From Wikipedia:
In a synchronous circuit clock skew (\$T_{Skew}\$) is the difference
in the arrival time between two sequentially-adjacent registers. Given
two sequentially-adjacent registers \$R_i\$ and \$R_j\$ with clock
arrival times at register clock pins as \$T_{Ci}\$ and \$T_{Cj}\$
respectively, then clock skew can be defined as:
$$T_{Skew i,j} = T_{Ci} - T_{Cj}$$
Clock skew can be positive or negative. If the clock signals are in
complete synchronicity, then the clock skew observed at these
registers is zero.
So the amount of clock skew at one register is relative to another register.
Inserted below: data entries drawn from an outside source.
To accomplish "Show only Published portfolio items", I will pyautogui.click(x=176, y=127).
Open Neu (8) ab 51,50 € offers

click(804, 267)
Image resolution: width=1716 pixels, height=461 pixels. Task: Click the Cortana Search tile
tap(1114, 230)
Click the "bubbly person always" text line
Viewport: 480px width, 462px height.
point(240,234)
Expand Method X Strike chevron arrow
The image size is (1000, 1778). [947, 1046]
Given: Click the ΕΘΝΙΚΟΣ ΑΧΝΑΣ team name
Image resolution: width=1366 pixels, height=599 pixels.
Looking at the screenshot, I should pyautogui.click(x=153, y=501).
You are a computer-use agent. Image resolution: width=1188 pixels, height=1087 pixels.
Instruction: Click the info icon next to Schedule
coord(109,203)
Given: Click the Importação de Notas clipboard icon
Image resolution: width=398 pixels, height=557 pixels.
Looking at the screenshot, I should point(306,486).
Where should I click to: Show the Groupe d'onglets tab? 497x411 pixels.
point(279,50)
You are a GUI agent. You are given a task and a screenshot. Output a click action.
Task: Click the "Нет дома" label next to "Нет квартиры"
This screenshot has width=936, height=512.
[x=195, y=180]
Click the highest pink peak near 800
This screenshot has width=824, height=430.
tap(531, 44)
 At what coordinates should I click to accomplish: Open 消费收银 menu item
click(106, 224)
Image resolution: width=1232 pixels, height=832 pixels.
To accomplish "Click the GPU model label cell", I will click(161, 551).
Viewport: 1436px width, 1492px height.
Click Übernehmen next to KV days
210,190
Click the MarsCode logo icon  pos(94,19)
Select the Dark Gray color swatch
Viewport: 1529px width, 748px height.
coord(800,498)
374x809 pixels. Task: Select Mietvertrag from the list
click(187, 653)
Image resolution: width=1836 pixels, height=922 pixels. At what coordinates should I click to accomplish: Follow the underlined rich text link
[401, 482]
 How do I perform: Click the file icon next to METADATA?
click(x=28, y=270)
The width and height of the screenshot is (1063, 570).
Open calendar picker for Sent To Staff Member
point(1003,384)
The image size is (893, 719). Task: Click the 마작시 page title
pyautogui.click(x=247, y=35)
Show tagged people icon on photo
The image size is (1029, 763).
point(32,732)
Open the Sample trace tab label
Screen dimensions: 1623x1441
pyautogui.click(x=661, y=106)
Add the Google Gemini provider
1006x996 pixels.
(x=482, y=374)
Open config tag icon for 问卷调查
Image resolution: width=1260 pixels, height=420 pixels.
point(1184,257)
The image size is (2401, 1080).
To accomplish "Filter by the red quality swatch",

Since it's relative, it can be positive or negative.
Some illustrations:
Take for example an intraclock transfer as defined in the TimeQuest document you provided:
Intraclock transfers occur when the register-to-register transfer
takes place in the core of the device and the source and destination
clocks come from the same PLL output pin or clock port.
So if the destination register is physically closer to clock generation circuitry, then the clock will probably arrive at the destination register before it arrives at the source register, resulting in a leading clock skew which is actually positive. If the destination register received the edge of the clock after the source register, the clock skew would be lagging or negative.
Said another way, clock skew is the uncertainty about how closely together in time a clock edge will reach two separate registers given in units of time with respect to a source register in an register-to-register transfer.
Expanding that difintion to include inter -clock transfers and setup and hold times gets a bit messy. So it's probably easier to think of it as "how synchronous" an edge or a hold time is between two registers. We tend to think of "synchronous" as "occurring at the same time". But things rarely occur at absolutely exactly the same time. So we need to put a tolerance on that time. And tolerances are often stated in terms of positive and negative (i.e. ±).
Clock skew happens when clock edges happen at different times in different blocks of the circuit. This may be due to physical distance, clock buffers or parasitic reactances. Skew can be positive or negative (clock anticipated or delayed), depending on which signal is taken as reference.
Normally, in a synchronous network clock skew can generate errors in the data: an example are dynamic gates, where the output is pre-charged in a phase of the clock and elaborated in the other. Skew may cause the propagation of the pre-charge state instead of the right one.
In synchronous logic, skew is considered together with latency, setup time and hold time of gates and registers to determine the maximum clock frequency that can be used. If skew is not known a priori, it must be considered as a tolerance and will contribute negatively to the speed of the system.
Skew can also be used to delay the clock to a register, providing more time for the logic before that register to elaborate. Therefore a faster clock can be used still satisfying the requirements of setup and hold time of the register.
This is a brief explanation and may not be clear, but you can always google or check on wiki for more details.
Best Answer
Consider the case where you have some data that you want to latch into a register under some particular conditions:
Here you would assert the gate signal whenever you want to save the data from flip-flop D1 into flip-flop D2 (maybe the D2 is a read buffer or part of a shift register, and a read transaction was just detected). However, meanwhile the input data to D1 may be changing.
The clock signal to the D1 happens pretty much as soon as the clock generator produces a rising edge. D2, however, doesn't see the clock edge until sometime later, due to the propagation delay through the AND gate.
If D1's state has changed, then D2 might latch in the new data, rather than old data you expected from your RTL simulation. Worse, depending on the clock-to-Q delay of D1 , the AND gate delay, and the flip-flop hold time, D2's input may be in the middle of changing when it detects the clock signal rising edge, causing its output to go metastable.
If, instead, you use a flip-flop with a clock-enable input,
you won't have this problem. Assuming the flip-flops have zero hold time (typical within FPGA's), there's no extra delay for the clock reaching D2, and the two flip-flops will sense the clock edge at (darn near) the same time. Then D2 will always see the "old" data from D1 as your RTL simulation led you to expect, and won't have a problem with metastability.